Fox // 1986 // 105 Minutes // Rated PG-13
Reviewed by Judge Bill Treadway (Retired) // March 11th, 2004
A dramatic comedy from Bruce Beresford, director of Driving Miss Daisy. Just thank God it's based on a play and not a historical figure.
Based on a Pulitzer Prize-winning play by Beth Henley, Crimes of the Heart focuses on the Magrath sisters, a strange yet lovable lot. Lenny (Diane Keaton, Something's Gotta Give, Town & Country) has stayed home caring for Old Granddaddy (Hurd Hatfield, King of Kings). The old man took in the sisters after their mother hanged herself -- and the family cat -- in the cellar. Meggie (Jessica Lange, Normal, Big Fish) escaped to Hollywood but hasn't made much of an impact there. Babe (Sissy Spacek, Tuck Everlasting, In the Bedroom) has gotten herself into quite a pickle. She is currently under investigation for shooting her husband after he intervenes in an affair she is having with an African-American teenager. Meggie has returned home to see Old Granddaddy who is wasting away in a hospital and to support Babe. The return home sparks feelings both happy and bitter as many years of dirty laundry is aired out in an unusual manner.

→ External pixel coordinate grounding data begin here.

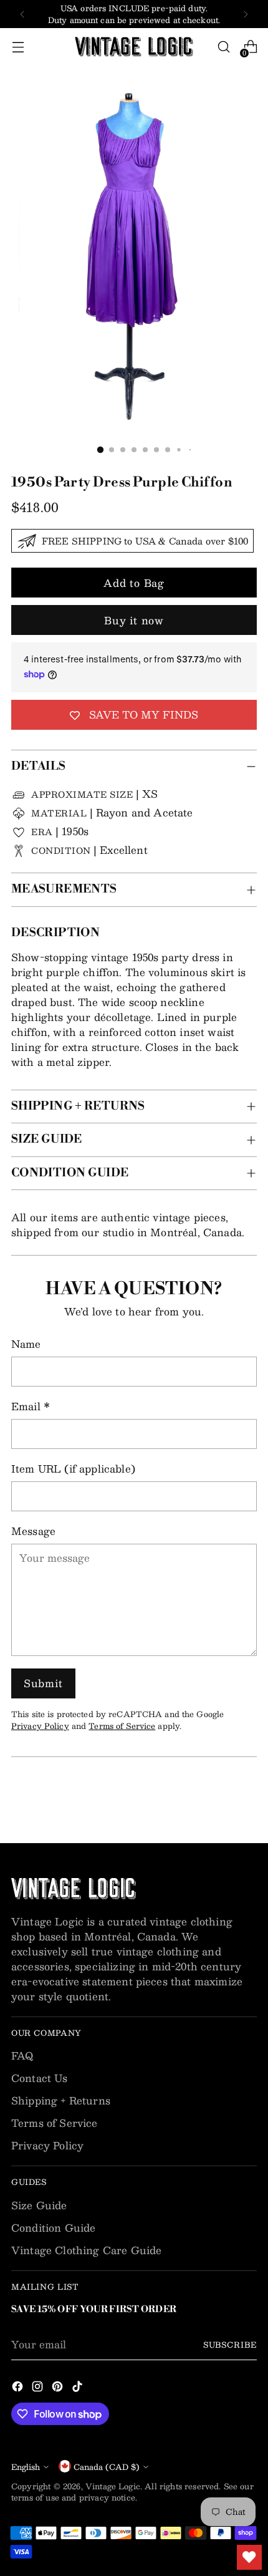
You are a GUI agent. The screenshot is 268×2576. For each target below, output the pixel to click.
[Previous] (22, 14)
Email (30, 1406)
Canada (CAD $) (107, 2466)
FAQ (22, 2055)
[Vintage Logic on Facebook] (18, 2388)
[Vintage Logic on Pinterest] (58, 2388)
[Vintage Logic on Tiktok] (78, 2388)
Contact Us (39, 2078)
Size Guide (39, 2205)
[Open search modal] (223, 47)
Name (26, 1344)
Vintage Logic (112, 2485)
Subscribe (230, 2344)
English (25, 2466)
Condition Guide (53, 2227)
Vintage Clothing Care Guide (86, 2250)
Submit (43, 1683)
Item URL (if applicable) (73, 1468)
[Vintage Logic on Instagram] (38, 2388)
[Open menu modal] (18, 47)
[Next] (245, 14)
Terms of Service (122, 1725)
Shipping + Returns (60, 2100)
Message (33, 1531)
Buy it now (134, 620)
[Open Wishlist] (249, 2557)
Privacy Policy (40, 1725)
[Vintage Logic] (134, 47)
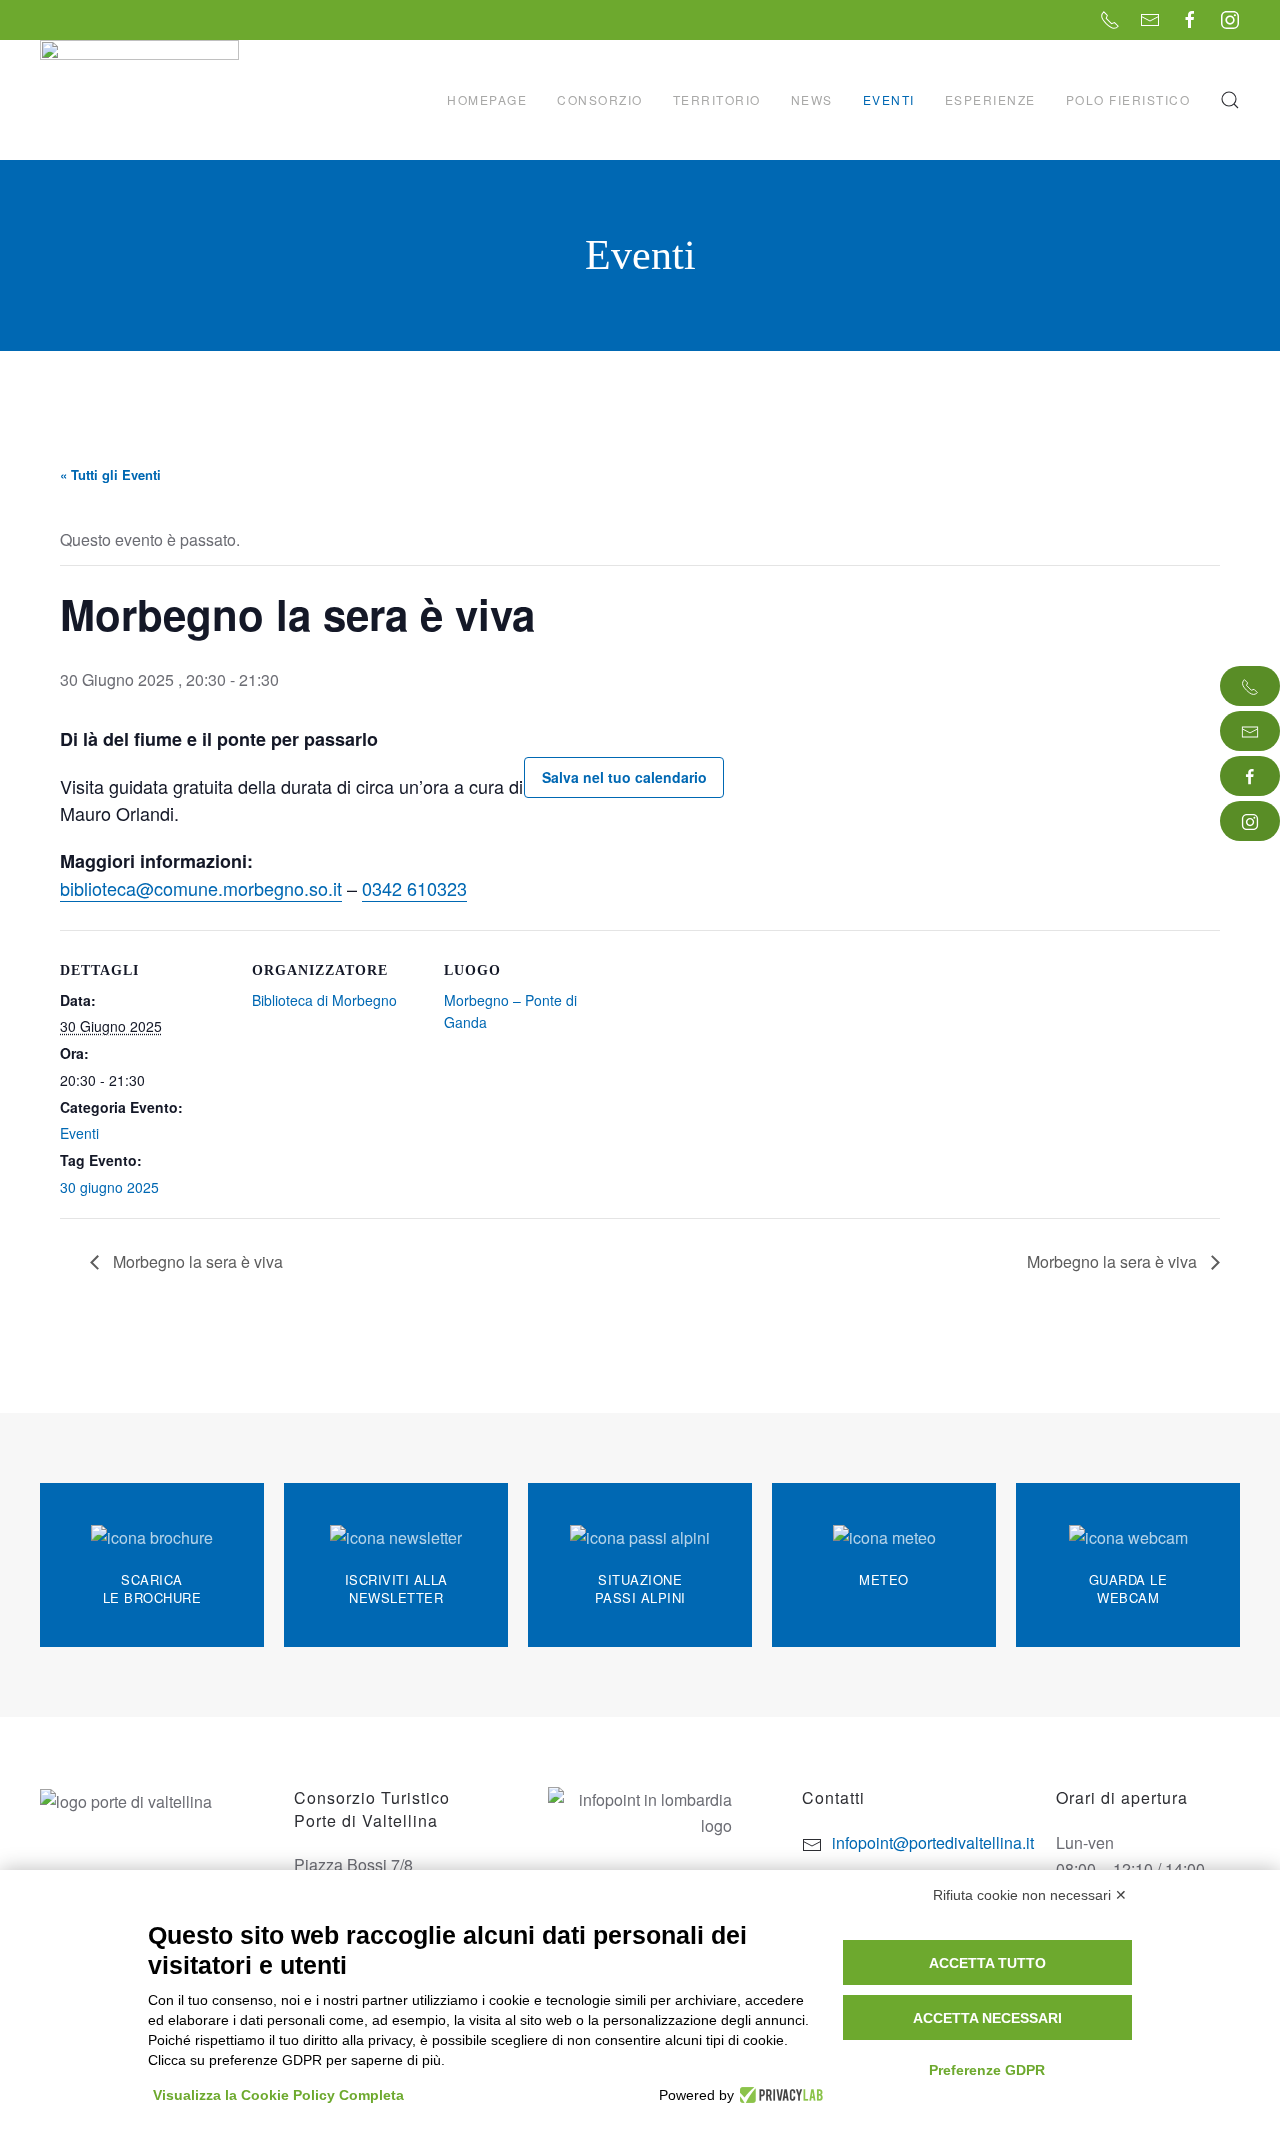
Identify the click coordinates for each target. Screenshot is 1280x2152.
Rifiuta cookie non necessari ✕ (1030, 1895)
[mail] (1250, 731)
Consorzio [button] (600, 99)
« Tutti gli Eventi (110, 474)
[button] (1230, 100)
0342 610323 (414, 888)
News (812, 99)
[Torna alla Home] (142, 100)
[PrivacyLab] (778, 2095)
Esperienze (990, 99)
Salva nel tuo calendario (624, 777)
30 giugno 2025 (109, 1187)
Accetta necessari (987, 2018)
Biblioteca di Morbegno (324, 1000)
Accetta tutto (987, 1963)
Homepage (487, 99)
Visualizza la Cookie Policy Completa (278, 2095)
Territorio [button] (717, 99)
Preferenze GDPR (987, 2070)
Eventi (889, 99)
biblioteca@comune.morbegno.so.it (201, 888)
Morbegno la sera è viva (196, 1261)
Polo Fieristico (1128, 99)
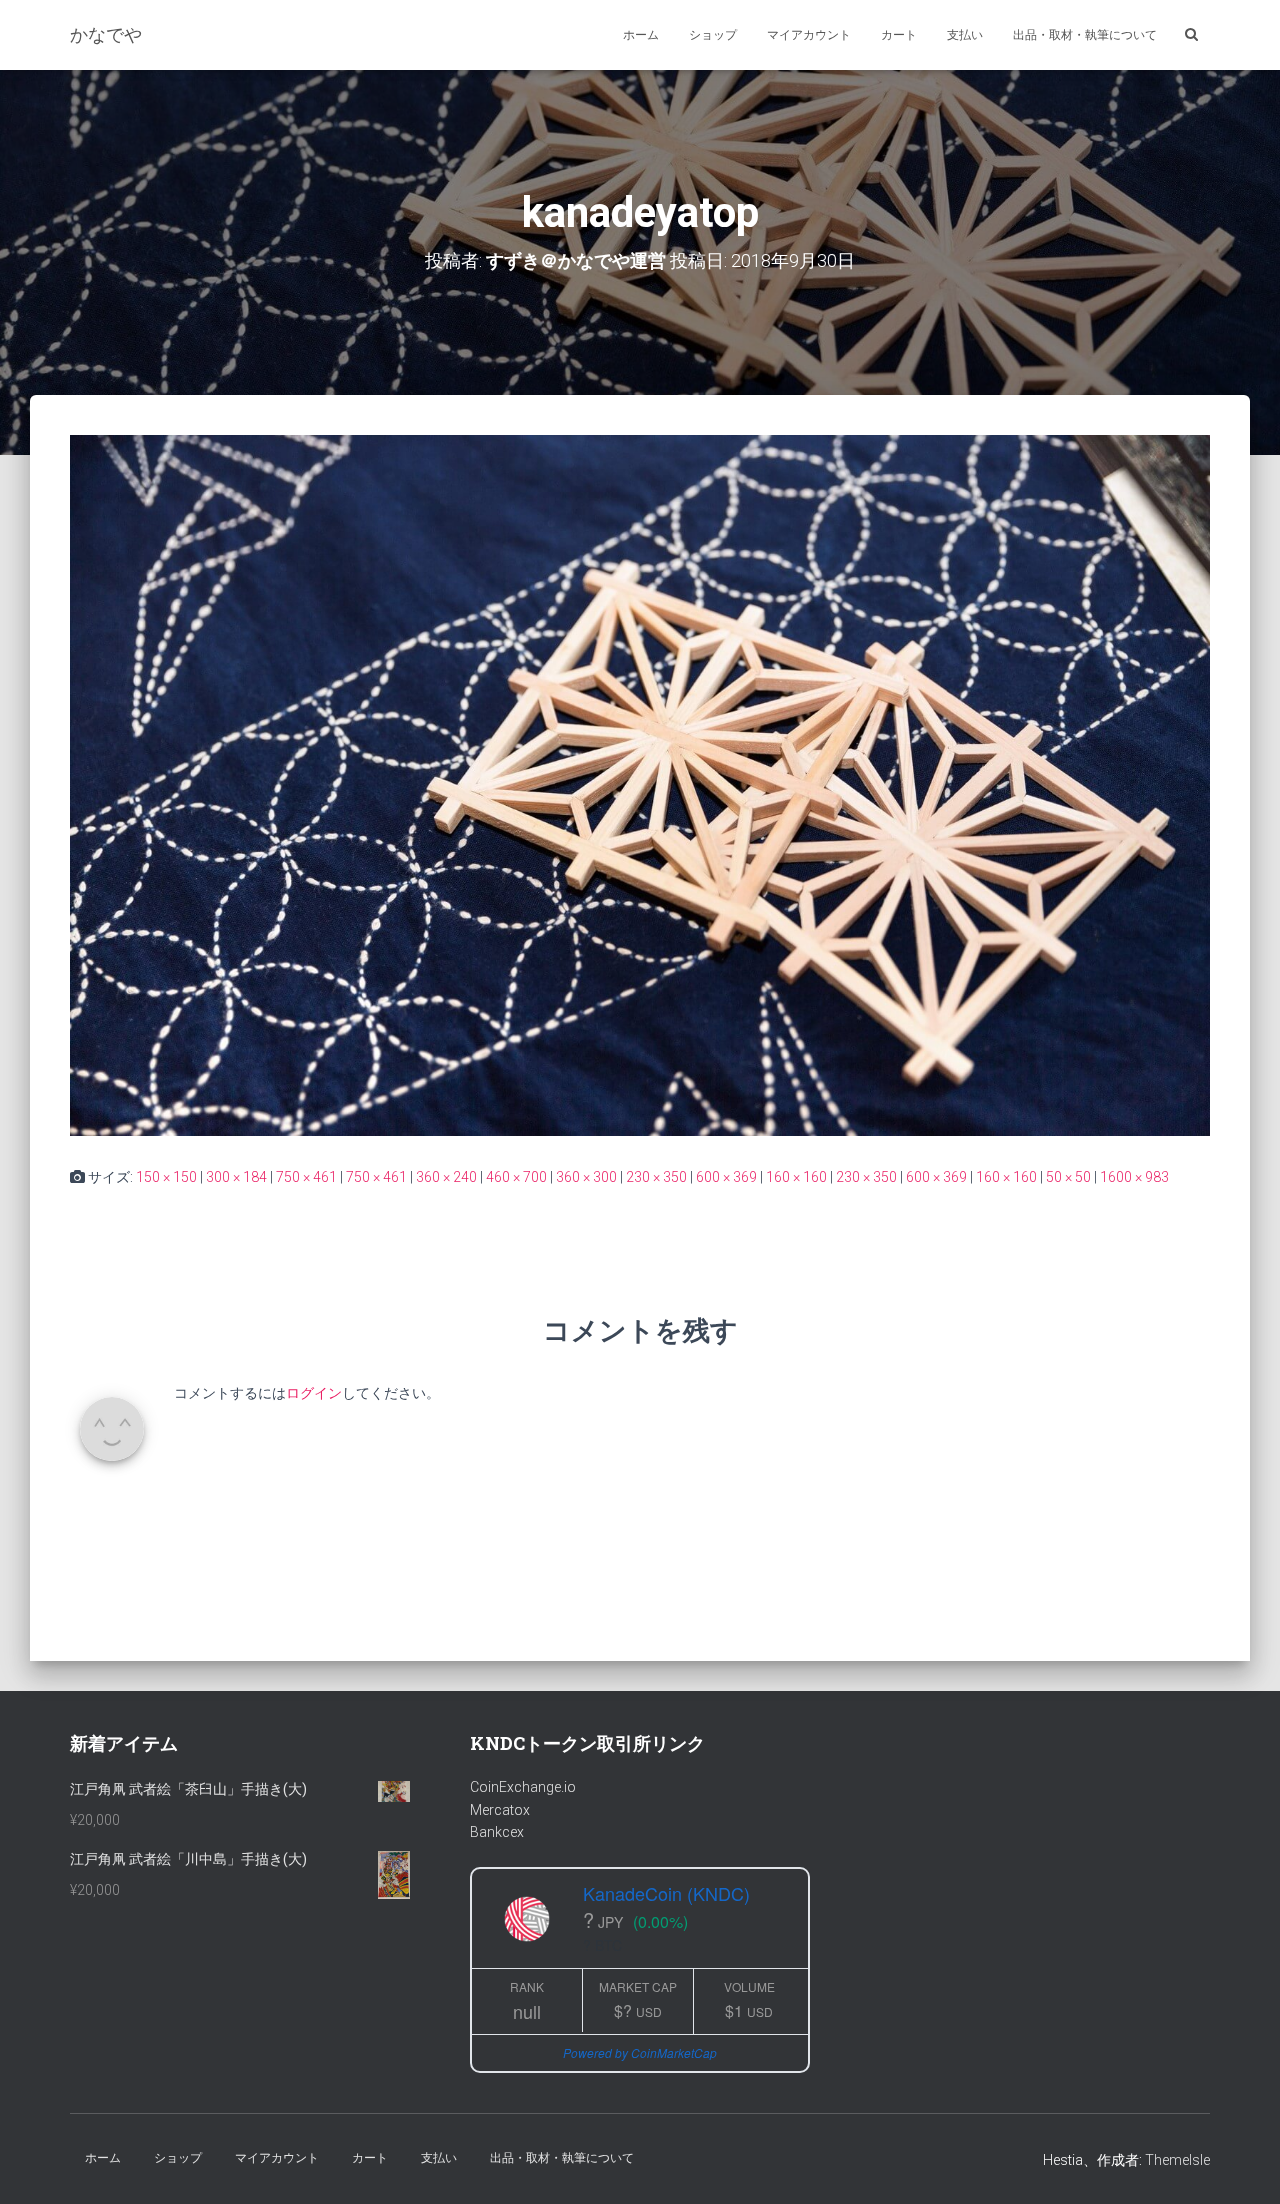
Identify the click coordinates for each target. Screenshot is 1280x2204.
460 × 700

Bruce Beresford has made a specialty out of making films that celebrate the unique quirks of Southern life. The cycle began with Tender Mercies (1983), that wonderful movie starring Robert Duvall as a drunken singer who tries to reshape his life. Driving Miss Daisy (1989) and Rich in Love (1992) continued in that same vein. Crimes of the Heart is no different, full of the rich detail for which Beresford's Southern films are renowned. He rightly concentrates on the particular textures and quirks of the characters rather than on the scenery. Then again, this may be due to the fact that celebrated playwrights wrote all of the abovementioned screenplays, either as adaptations of their own work or as originals for the screen. Plays tend to be more character-driven due to the restricted physical space. That singular quality is still retained in Beth Henley's adaptation of her play, despite the attempts to open it up.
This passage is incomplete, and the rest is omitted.